“红丸”本是宫廷中特制的一种春药。当年道士陶仲文因献“红丸”有功,受宠于嘉靖皇帝,一跃而成为朝廷显贵。朱常洛身体本不强健,此番又与这些女人淫乐,可他并不节制自己,一天夜里,为了寻求刺激,朱常洛服了一粒“红丸”,结果,狂躁不已,狂笑不止,精神极度亢奋。此时,原郑贵妃宫中的内医崔文升入诊帝疾,他本应用培元固本之药,却反用去热通利之药,使泰昌帝腹泻不止,委顿不堪。重臣杨涟上书,指责崔文升误用泻药。崔文升反驳说并非误用,而是皇帝用了 “红丸”造成病重。

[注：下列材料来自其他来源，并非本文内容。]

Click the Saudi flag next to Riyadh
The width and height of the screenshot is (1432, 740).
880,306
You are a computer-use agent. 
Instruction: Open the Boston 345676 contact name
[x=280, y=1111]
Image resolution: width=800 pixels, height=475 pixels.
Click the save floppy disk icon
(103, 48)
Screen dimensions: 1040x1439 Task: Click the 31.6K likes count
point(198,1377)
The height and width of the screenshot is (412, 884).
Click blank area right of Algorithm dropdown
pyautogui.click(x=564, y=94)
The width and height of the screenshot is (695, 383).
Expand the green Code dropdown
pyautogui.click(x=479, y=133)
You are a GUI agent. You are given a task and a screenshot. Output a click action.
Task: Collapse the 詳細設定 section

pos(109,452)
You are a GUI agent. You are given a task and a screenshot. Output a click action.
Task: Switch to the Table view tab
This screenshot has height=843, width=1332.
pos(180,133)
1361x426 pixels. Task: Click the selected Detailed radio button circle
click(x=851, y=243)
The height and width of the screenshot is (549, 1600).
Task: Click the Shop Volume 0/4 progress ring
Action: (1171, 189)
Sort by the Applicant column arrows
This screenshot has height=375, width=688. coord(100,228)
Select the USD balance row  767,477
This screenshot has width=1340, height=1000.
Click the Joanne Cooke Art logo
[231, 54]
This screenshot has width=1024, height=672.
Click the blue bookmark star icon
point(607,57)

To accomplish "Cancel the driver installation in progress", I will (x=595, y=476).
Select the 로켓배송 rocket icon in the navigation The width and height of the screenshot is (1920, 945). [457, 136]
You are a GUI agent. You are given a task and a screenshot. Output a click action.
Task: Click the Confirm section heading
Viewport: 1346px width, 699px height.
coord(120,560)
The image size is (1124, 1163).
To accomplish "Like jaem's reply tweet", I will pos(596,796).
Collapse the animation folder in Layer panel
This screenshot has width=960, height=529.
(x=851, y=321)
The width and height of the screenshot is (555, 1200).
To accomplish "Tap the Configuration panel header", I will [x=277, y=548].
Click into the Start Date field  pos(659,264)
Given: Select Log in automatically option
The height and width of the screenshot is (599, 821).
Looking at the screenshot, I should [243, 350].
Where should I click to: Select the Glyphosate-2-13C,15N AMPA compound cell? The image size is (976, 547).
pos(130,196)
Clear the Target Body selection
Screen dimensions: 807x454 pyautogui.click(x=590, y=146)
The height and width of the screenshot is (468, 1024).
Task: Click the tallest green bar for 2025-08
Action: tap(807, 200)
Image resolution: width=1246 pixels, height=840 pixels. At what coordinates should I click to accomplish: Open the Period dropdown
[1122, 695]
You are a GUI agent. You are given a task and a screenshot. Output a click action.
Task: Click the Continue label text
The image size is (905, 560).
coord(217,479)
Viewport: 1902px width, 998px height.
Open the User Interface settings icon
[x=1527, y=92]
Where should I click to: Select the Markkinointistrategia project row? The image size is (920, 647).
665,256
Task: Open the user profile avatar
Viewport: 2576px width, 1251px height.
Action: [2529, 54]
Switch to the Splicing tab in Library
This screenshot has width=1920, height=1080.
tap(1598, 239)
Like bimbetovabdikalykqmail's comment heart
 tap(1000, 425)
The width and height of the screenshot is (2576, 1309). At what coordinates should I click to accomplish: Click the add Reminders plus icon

病危之中的朱常洛,仍不忘服用“红丸”,鸿胪寺丞李可灼当即进了颗红色丸药,朱常洛初服一丸,四肢和暖,思进饮食。晚上,朱常洛又要求再服一丸,李可灼又进了一颗红色丸药。结果,不大一会儿,皇上就手捂心口,瞪着两眼,挣扎几下,一命呜呼了。
大臣们联想到梃击案以来的风波,不禁疑窦丛生,所谓“张差之棍不灵,则投以丽色之钊;崔文升之泄不逮,则促以李可灼之丸”,这一系列事件岂非正是有目的地陷害皇帝吗!继泰昌帝而后新登极的天启皇帝朱由校迫于舆论压力,罢免没有尽力阻止李可灼进药的内阁首辅方从哲,将崔文升发配南京,李可灼充军,此案草草收场。但泰昌帝之死究系何因,始终未解,“红丸案”成为明宫疑案之一。
除了春药、房中术之外,还有春宫图,春宫图是描绘男女性爱生活、特别是各种性交姿态的图画,由于它最初产生于帝王的宫室,描写春宵宫闱之事,所以称为春宫。
沈德符的《敝帚斋余谈》中有一段阐述了春宫画的起源:
春画之起,当始于汉广川王画男女交接状于屋,召诸父姐妹饮,令仰视画。及齐后废帝于潘妃诸阁壁,图男女私亵之状。至隋炀帝乌铜屏,白昼与宫人戏,影俱入其中。唐高宗“镜殿”成,刘仁轨惊下殿,谓一时乃有数天子。至武后时,遂用(镜殿)以宣淫。
其实,春宫图并不是以宣淫为目的,而是具有激发性欲的功能。通过视觉、听觉、触觉、嗅觉等感觉器官实现性刺激。更重要的是它可以起到性教育的功能,即作为性学书籍的插图来昭示人们。在汉时以春宫画给新娘做嫁妆,以指导夫妻性生活,这被称为“女儿图”、“枕边书”或“嫁妆画”,这在后世的民间也有流传。另外,古时候,人们还认为春宫图有辟邪的功能,就跟“避火图”的功能差不多。很明显,后人不能狭隘地理解春宫图。